The Limited Times

Now you can see non-English news...

Olympics: Kevin Mayer will see Tokyo and remove "enormous pressure"

2020-12-19T19:29:00.371Z


Kevin Mayer obtained his qualification for the Tokyo Olympic Games by scoring the minimums during his victory in the Reunion decathlon in 8552 points on Saturday. The world record holder (9126 points) had to reach the 8350 points mark to validate his ticket for the Olympics.


Mission accomplished.

Landed in Reunion to validate his ticket for the decathlon of the Tokyo Olympic Games, Kevin Mayer fulfilled his contract perfectly on Saturday by achieving the minimums (8552 points).

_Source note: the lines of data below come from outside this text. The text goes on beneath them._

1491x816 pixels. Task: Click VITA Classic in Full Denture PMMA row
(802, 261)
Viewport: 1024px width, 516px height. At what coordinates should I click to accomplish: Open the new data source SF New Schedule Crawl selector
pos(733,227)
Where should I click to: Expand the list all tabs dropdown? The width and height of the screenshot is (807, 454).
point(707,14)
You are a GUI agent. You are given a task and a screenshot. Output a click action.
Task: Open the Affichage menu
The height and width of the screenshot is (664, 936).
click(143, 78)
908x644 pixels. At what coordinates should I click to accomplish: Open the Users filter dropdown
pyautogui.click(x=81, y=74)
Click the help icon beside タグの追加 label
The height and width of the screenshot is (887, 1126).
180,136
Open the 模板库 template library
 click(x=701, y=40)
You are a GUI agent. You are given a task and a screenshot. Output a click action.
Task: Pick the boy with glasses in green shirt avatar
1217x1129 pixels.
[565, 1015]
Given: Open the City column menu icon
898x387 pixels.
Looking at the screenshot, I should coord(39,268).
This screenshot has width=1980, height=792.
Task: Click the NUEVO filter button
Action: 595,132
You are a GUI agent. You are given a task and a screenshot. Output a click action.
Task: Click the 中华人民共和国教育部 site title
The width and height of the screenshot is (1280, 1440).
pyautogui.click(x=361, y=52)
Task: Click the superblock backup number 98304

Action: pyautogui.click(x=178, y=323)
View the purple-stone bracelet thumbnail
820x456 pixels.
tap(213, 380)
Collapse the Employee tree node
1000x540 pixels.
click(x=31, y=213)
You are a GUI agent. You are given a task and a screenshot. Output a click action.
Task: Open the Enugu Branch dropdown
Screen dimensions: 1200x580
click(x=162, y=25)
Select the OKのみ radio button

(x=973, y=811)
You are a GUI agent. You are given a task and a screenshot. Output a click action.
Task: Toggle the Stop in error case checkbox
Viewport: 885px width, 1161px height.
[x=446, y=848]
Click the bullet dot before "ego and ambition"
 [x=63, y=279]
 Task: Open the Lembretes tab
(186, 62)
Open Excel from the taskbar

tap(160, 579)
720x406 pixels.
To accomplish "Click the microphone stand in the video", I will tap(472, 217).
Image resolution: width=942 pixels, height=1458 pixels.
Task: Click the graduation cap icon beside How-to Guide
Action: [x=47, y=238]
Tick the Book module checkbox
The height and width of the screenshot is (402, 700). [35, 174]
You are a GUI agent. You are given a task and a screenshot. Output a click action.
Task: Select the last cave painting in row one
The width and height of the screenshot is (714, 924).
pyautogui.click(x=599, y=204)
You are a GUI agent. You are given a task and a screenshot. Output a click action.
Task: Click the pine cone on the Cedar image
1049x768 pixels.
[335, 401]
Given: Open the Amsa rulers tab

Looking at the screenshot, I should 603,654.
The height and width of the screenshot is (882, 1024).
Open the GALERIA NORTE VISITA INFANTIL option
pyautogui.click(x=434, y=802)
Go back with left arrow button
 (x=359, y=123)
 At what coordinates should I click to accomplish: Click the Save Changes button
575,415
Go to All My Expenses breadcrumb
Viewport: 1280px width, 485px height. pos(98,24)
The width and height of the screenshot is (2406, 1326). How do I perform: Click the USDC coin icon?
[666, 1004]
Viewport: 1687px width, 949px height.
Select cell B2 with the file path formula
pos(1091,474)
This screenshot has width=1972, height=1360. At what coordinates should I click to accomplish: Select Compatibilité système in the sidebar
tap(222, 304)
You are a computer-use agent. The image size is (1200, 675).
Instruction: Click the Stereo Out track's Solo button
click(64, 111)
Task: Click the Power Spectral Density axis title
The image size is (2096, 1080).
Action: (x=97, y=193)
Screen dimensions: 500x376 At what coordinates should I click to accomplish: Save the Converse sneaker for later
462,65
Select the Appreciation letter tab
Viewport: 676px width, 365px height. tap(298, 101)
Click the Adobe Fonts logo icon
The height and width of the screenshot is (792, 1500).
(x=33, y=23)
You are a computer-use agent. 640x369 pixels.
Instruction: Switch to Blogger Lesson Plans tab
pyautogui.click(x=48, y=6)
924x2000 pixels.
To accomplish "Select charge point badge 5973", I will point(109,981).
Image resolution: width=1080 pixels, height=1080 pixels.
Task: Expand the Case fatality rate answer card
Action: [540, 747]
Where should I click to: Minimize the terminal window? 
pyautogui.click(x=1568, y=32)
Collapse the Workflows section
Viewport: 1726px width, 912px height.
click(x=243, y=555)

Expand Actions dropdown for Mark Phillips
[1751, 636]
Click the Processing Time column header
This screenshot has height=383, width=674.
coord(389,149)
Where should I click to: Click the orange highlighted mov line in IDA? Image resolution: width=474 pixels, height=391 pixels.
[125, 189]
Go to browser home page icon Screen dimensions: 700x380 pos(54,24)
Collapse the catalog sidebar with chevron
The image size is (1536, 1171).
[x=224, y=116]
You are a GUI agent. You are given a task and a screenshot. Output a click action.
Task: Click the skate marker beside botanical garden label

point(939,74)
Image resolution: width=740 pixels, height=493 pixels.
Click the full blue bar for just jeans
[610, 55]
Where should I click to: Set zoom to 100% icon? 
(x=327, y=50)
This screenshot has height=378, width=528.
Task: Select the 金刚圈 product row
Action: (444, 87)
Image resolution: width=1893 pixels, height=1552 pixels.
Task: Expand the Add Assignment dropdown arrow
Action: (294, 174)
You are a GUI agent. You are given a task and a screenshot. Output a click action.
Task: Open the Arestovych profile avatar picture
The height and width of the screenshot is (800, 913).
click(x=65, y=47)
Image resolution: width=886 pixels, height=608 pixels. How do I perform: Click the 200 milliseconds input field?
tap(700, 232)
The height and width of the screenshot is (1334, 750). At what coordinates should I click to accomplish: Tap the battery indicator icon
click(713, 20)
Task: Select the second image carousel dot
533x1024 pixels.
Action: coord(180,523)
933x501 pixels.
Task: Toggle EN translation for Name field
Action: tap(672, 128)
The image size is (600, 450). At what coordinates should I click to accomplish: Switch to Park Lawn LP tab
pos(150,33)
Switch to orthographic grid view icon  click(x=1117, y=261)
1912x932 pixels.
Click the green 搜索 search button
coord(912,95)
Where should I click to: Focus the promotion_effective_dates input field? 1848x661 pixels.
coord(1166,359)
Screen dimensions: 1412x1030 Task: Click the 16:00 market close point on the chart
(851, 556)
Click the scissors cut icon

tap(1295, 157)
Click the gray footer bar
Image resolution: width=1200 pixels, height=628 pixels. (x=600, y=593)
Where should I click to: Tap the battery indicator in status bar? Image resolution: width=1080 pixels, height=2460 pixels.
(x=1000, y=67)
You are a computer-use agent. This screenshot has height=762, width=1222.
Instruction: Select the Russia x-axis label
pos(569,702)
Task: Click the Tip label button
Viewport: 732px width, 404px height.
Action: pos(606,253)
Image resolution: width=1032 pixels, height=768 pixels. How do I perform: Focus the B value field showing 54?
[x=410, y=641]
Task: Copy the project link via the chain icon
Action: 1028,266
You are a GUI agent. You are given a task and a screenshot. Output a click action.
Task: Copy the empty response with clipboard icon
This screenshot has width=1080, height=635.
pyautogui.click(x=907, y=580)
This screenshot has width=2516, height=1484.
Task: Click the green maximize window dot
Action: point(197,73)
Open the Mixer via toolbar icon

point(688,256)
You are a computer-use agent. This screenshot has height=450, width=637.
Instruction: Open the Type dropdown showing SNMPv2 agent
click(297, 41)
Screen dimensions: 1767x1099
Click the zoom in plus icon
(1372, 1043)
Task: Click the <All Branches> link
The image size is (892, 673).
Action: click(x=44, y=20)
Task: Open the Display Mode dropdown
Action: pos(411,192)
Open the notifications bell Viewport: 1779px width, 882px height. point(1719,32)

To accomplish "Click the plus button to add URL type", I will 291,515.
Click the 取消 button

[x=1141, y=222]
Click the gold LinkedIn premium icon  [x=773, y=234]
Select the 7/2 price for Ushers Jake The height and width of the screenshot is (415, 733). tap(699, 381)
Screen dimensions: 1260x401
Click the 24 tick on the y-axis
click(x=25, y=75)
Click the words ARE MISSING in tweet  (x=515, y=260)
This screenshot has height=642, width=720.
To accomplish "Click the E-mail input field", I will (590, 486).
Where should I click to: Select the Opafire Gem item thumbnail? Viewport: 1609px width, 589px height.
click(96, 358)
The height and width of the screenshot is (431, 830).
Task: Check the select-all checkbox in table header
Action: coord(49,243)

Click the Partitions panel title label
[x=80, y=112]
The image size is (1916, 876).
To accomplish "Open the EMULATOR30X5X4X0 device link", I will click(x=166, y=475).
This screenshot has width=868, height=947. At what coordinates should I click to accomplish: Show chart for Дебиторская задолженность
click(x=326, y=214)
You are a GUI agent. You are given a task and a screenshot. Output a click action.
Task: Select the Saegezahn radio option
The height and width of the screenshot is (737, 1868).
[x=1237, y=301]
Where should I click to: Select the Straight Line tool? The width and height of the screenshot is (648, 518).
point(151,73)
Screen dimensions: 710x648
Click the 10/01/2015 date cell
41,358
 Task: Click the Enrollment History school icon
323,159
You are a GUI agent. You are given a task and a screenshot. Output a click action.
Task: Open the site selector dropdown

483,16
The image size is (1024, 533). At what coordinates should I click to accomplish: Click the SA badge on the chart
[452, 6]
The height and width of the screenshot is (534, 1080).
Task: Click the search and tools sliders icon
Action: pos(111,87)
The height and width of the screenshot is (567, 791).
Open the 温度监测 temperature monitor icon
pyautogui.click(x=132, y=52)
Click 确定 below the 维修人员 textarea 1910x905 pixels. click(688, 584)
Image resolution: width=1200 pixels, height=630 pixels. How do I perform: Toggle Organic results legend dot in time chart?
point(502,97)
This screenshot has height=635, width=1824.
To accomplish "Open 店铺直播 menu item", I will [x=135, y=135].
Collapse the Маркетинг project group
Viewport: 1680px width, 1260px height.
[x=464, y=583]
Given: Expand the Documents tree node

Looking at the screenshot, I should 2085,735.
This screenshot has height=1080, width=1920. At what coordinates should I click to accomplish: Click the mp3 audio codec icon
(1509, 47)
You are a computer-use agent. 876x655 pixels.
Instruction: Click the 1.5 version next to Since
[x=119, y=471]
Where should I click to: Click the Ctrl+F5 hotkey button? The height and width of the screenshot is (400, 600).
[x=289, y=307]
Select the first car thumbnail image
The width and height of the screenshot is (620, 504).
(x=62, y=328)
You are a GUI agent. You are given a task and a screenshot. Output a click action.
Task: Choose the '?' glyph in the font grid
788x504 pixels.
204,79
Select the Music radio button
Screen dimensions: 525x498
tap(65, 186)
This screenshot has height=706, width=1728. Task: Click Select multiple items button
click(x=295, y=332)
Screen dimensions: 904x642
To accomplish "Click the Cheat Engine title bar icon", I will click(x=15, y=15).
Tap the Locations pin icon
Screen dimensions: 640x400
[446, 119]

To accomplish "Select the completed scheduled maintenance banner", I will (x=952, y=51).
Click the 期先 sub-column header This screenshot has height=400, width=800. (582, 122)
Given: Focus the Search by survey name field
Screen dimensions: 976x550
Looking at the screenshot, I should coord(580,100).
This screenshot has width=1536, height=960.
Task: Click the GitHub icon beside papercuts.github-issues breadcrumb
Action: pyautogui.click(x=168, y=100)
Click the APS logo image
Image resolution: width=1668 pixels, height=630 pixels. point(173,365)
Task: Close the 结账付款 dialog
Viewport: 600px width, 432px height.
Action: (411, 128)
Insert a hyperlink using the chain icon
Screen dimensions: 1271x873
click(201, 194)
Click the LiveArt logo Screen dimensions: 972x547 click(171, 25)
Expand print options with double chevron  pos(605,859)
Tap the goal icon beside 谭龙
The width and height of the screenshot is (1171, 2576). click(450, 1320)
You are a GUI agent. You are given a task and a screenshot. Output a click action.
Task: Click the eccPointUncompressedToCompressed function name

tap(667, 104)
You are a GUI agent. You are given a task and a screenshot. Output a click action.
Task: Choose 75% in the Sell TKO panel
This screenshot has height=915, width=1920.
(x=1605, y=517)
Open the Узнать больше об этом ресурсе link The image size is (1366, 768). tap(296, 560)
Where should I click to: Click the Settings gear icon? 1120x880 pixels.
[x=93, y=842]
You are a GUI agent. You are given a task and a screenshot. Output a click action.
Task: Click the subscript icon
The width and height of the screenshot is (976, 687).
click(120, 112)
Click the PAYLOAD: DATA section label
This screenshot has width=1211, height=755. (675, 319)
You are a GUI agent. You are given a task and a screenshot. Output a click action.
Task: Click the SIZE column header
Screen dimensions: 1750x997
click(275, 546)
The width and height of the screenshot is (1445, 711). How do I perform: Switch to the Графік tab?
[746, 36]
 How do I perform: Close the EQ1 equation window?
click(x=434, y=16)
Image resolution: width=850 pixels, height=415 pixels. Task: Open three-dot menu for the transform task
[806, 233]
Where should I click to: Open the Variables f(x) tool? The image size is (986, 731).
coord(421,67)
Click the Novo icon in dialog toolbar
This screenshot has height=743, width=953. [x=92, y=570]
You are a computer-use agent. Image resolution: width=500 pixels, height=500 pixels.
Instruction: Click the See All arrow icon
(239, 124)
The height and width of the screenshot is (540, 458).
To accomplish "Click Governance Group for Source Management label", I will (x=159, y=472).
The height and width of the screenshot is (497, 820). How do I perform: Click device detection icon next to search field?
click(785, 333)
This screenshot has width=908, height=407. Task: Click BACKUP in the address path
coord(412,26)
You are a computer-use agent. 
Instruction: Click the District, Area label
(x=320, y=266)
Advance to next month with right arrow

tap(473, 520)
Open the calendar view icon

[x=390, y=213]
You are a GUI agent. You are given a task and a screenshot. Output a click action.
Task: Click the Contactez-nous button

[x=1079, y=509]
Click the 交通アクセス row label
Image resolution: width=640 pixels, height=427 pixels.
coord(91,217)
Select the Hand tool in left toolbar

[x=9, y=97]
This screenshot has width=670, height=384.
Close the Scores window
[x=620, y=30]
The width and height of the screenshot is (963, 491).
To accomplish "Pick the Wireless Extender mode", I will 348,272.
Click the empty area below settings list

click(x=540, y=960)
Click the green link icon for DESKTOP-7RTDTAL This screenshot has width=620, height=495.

Everything went as planned for the Frenchman (28), forced to go through this formality due to his retirement due to injury at the Doha Worlds in 2019. The 2017 world champion was himself on the initiative. of this meeting, just to get rid of this chore as quickly as possible from the start of the qualification period, on December 1st.

He held his place by winning without really shaking.

With a world record of 9126 points, Mayer did not have much to fear, the bar to score his ticket for Japan being set at 8350 points by the International Athletics Federation.

But there was still a small doubt, "Kéké the embers" not having overcome the 10 tests for more than two years.

The questions were quickly swept aside and there was hardly any suspense.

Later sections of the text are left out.